* [Selected extract]
----
Sally Challen

I am losing faith that anyone actually reads my posts. They’re thought about, constructed and written into my little laptop in between writing, working and caring for two small humans. When I press post it disappears into the ether. I, of course, tell all I know that a new post is out there however, if my husband can’t be bothered to read anything I have ever written (including my book which sits proudly on the shelf behind me) then I have very little hope that my words are anything more than the sound of the tap tap of my keyboard. I don’t receive any replies other than random spam from generators trying to promote their own website (mainly Russian, or so it seems). So, it does make me think – does the system actually work or am I just wasting synapse action on a laptop?

The answer comes from seeing the campaign for Sally. Finally after all the hard work from her incredible sons, she has a retrial (it’s a somewhat tenuous link but bear with me). I can’t say I knew her, she lived at the bottom of my road and she once asked if I received her post (The street shared a postcode and the houses were divided by names so I always admired the diligent hunt by frustrated postmen). My impression of her was she seemed ‘perfectly Surrey’, perhaps slightly ruffled a sort of ‘anxious country set’.

Nearly nine years ago; the day after my baby shower for my son, the police knocked on my door and asked if I knew her? I was more concerned what the police thought of why a heavily pregnant woman was still in her dressing gown at 11am but I needn’t have worried as they merely wanted a ‘no I do not know her’ from me. The newspapers subsequently calmed my curiosity by informing me Sally had ‘bludgeoned her husband to death’ the day before.
----
* [Data extract]
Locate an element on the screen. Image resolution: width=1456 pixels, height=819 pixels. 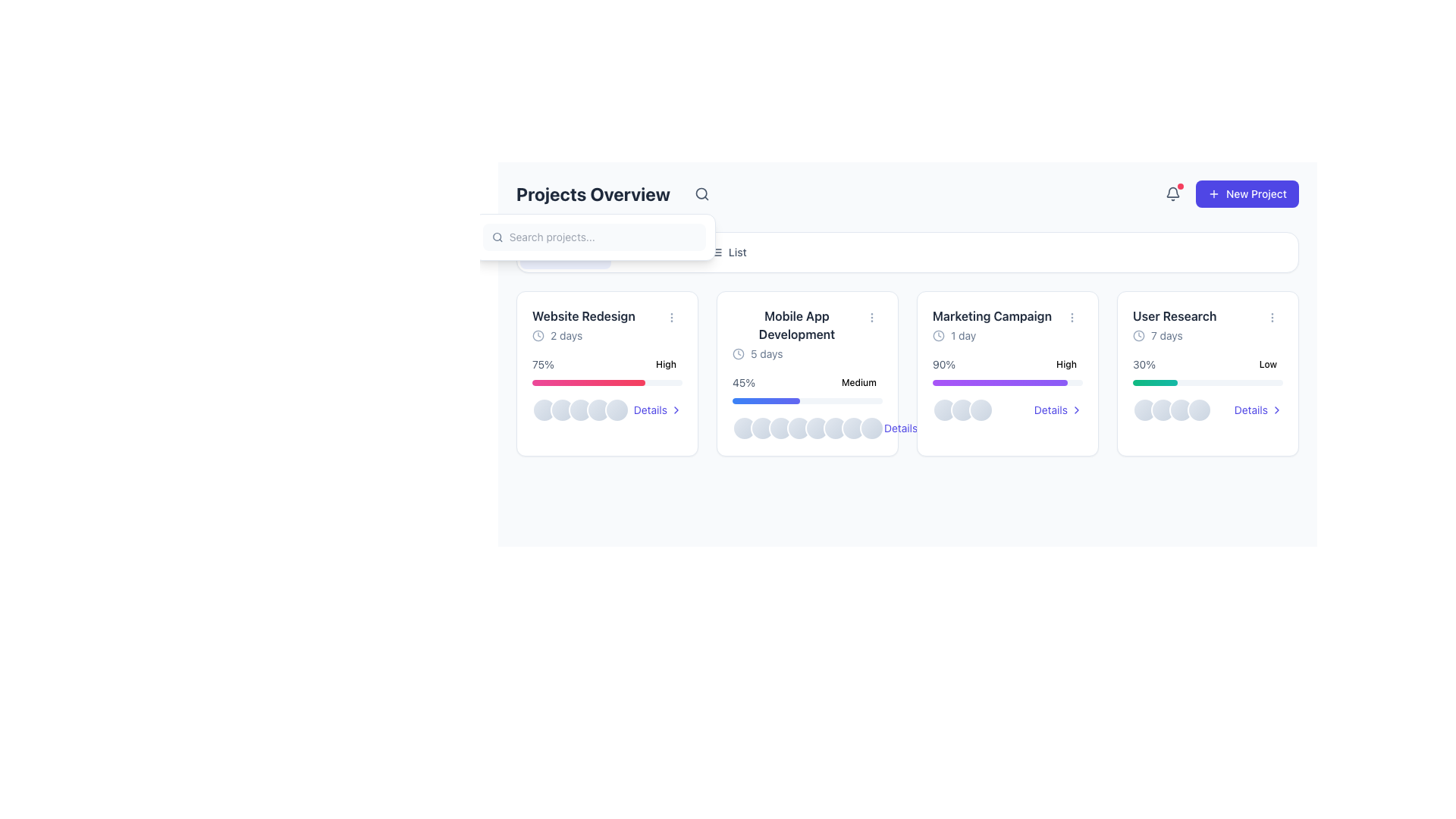
the 'Medium' priority badge located on the 'Mobile App Development' card, positioned in the bottom right area near the percentage indicator (45%) is located at coordinates (858, 382).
----
* [Work instructions] In the blog post about Sally Challen, list each activity the writer says the posts are written in between.

* [Expected answer]
- Writing
- Working
- Caring for two small humans